By: Andy Alcock
Tallahassee, FL - The clock is ticking for Florida's governor and state lawmakers.
With this year's session ready to end Friday, there are key issues unresolved and the lawmaking process has been intentionally slowed to a snail's pace.
An automated reader was used to go through a bill on storing paper and electronic files word for word as members of the Florida House paid little attention.
However, using that gadget wasn't about that bill.
Instead, it's a delay tactic by House Democrats to protest the lack of a deal on medicaid expansion.
It's an expansion the state's Republican governor also supports.
When asked if he supports the Democrats delay tactic, Governor Rick Scott said, "I'm governor, I'm not involved in the legislature."
While Scott didn't offer an opinion on the Democrats tactic, the clock is ticking for him as well.
He has until midnight Thursday morning to decide if he'll sign a sweeping ethics reform proposal, veto it or not sign it and let it become law.
"I'm still reviewing that bill," said Governor Scott.

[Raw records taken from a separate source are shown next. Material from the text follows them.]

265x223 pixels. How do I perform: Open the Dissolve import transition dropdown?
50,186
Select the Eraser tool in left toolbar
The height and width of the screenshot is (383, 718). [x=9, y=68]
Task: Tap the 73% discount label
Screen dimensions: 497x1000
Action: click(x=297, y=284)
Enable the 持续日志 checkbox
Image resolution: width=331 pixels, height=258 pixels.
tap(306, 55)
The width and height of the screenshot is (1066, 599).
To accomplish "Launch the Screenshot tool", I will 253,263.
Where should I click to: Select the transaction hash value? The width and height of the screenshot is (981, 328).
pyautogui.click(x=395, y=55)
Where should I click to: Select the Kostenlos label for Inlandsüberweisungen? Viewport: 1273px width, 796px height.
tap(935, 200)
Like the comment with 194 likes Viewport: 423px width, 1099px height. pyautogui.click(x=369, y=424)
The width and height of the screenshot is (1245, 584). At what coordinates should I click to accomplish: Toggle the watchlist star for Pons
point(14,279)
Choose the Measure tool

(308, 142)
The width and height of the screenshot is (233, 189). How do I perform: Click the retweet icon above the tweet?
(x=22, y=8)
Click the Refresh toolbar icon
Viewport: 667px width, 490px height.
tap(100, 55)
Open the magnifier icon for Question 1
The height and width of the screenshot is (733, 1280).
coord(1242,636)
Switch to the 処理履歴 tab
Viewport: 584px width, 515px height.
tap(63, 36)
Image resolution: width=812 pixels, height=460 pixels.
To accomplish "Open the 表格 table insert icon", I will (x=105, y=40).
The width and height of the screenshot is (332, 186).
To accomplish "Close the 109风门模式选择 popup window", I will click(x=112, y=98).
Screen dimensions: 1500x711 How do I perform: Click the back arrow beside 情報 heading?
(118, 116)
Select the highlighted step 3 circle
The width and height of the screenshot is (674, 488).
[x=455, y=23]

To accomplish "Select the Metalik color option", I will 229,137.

"Governor Scott signed an executive order on his first day in office commiting to ethics reform, he's made a big promise on that issue," said Integrity Florida Director Dan Krassner.
"I have no reason to think he's not going to sign the bill, it's a good bill, he ought to sign it," said bill sponsor Senator Jack Latvala.
While there was unanimous bi-partisan support for ethics reform, State Representative Alan Williams says it doesn't go far enough.
His amendment to require politicians to pay outstanding fines before running for re-election was defeated.
"We have to make sure we hold them accountable. If we don't we're doing a disservice," said Williams.
The governor also has until midnight Thursday morning to decide on what to do with a proposal limiting alimony and a campaign finance reform bill expanding maximum contributions to candidates.